Quant au parallèle avec les victimes des attentats…

 Quand l’on compare le sort d’un assassin à celui de ses victimes, l’on quitte la Justice et on glisse vers la vengeance et la Loi du Talion.

 Car effectivement, tout mauvais sort de Salah Abdeslam, même surveillé H24 dans un isolement total, même privé de sommeil, de promenades, emmuré, torturé…sera toujours préférable à celui de ses victimes mortes.

 Se placer du point de vue des victimes, conduit à légitimer tout et n’importe quoi.

 Cela défoule, cela soulage, mais cela ne fait pas de nous des êtres si différents que les barbares.

 Nous nous abaissons au même point d’inhumanité.

La réponse d’une société démocratique et civilisée, à un acte inhumain, doit-elle être inhumaine ?

 S’agit-il d’un concours de barbarie entre Abdeslam et nous ?

« Pendons-le à une grue ! »

Mais alors, préparez vos voiles pour sortir dans la rue, et ne buvez plus une goutte d’alcool: vous êtes en Iran.

« Tranchons-lui la tête ! »

Mais alors, arrêtez vos blogs, vos tweets, vos comptes Facebook sous peine de coups de fouet: bienvenue en Arabie Saoudite.

« Torturons-le puis jetons-le aux bêtes affamées ! » (si, si, je l’ai lu sur Facebook)

Oubliez la musique. Mesdames, courez vous acheter une burqa et préparez les noces de vos fillettes de 10 ans avec l’homme mûr qu’on leur désignera. Messieurs, faites-vous pousser la barbe. Vous êtes dans une région reculée d’Afghanistan tenue par les Taliban.

« Brûlons-le vivant ! »

En plus de tout ce qui précède, brûlez également tous vos livres, détruisez vos monuments millénaires, faites table rase de tout édifice religieux (mosquées comprises), préparez-vous à l’esclavage sexuel ou non. Vous venez de rejoindre l’Etat Islamique.
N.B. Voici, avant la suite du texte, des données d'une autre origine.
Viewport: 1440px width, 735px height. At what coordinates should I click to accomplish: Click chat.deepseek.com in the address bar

Les exécutions publiques ont été supprimées en France, après les débordements de la foule constatés lors de celle du tueur en série Eugène Weidmann, le 17 juin 1939. La foule qui assiste au « spectacle » parvient à déborder le service d’ordre. Certaines femmes hystériques se précipitent au pied de la guillotine pour tremper leur mouchoir dans le sang du supplicié.

 Aujourd’hui, la peine de Mort a été abolie.
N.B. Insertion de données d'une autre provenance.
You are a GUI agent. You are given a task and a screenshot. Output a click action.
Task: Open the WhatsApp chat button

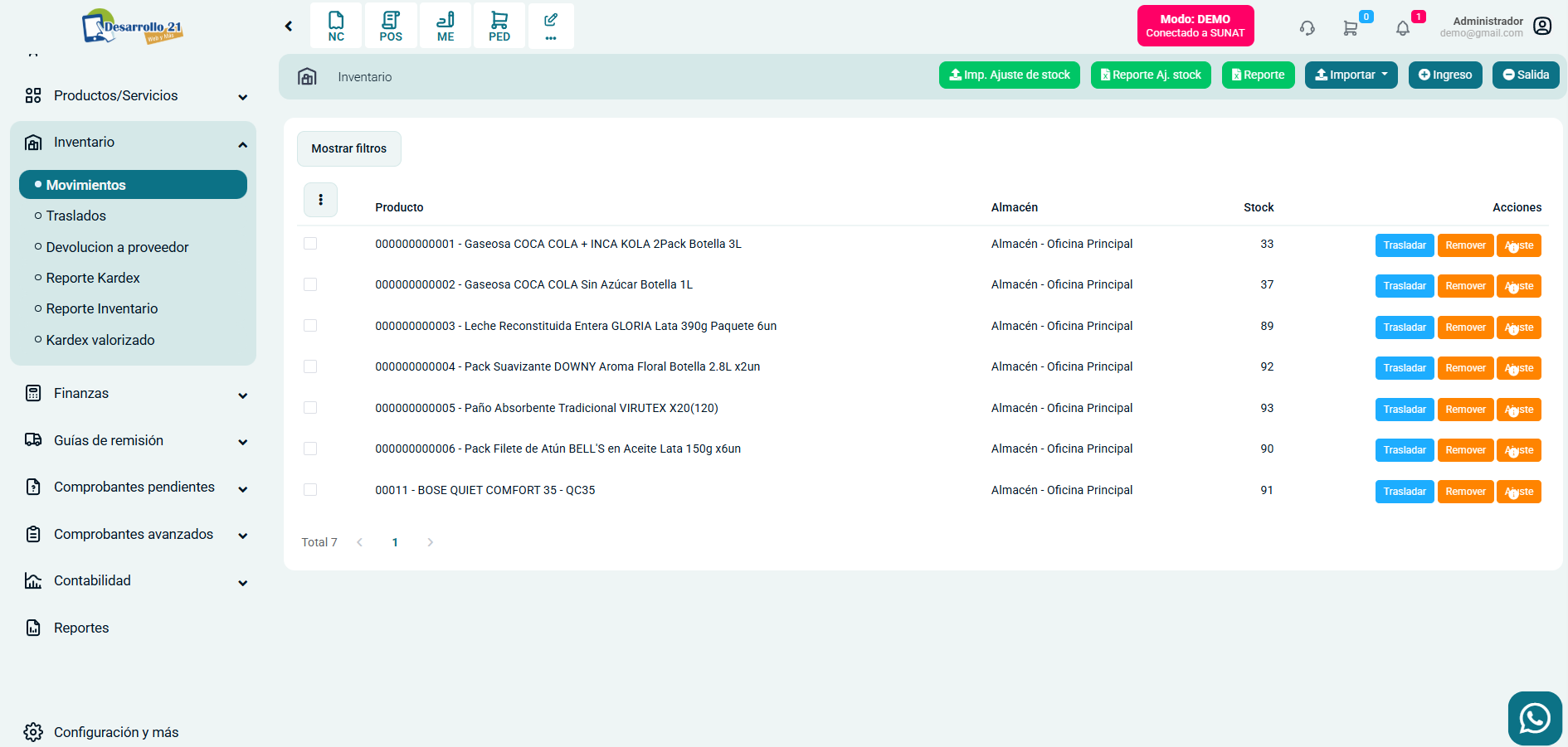tap(1535, 718)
 Les débordements ne sont plus que verbaux, via notamment, les réseaux sociaux.

 Mais ils traduisent une triste vérité: certains d’entre nous ne sont décidément, pas faits pour la démocratie, la République, et leurs valeurs.

 Et confondent Justice et vengeance, procès et défouloir.

 L’on comprend alors, pourquoi l’abolition de la Peine de Mort n’a pas été soumise à référendum, et ne le sera jamais.

  1. Bravo !

    Athéenuation IV 28 avril 2016 à 21 h 17 min Permalink
  2. C’est beau, bien écrit et résume tellement bien la situation actuelle dans laquelle les gens laissent passer leurs sentiments avant la moindre réflexion logique.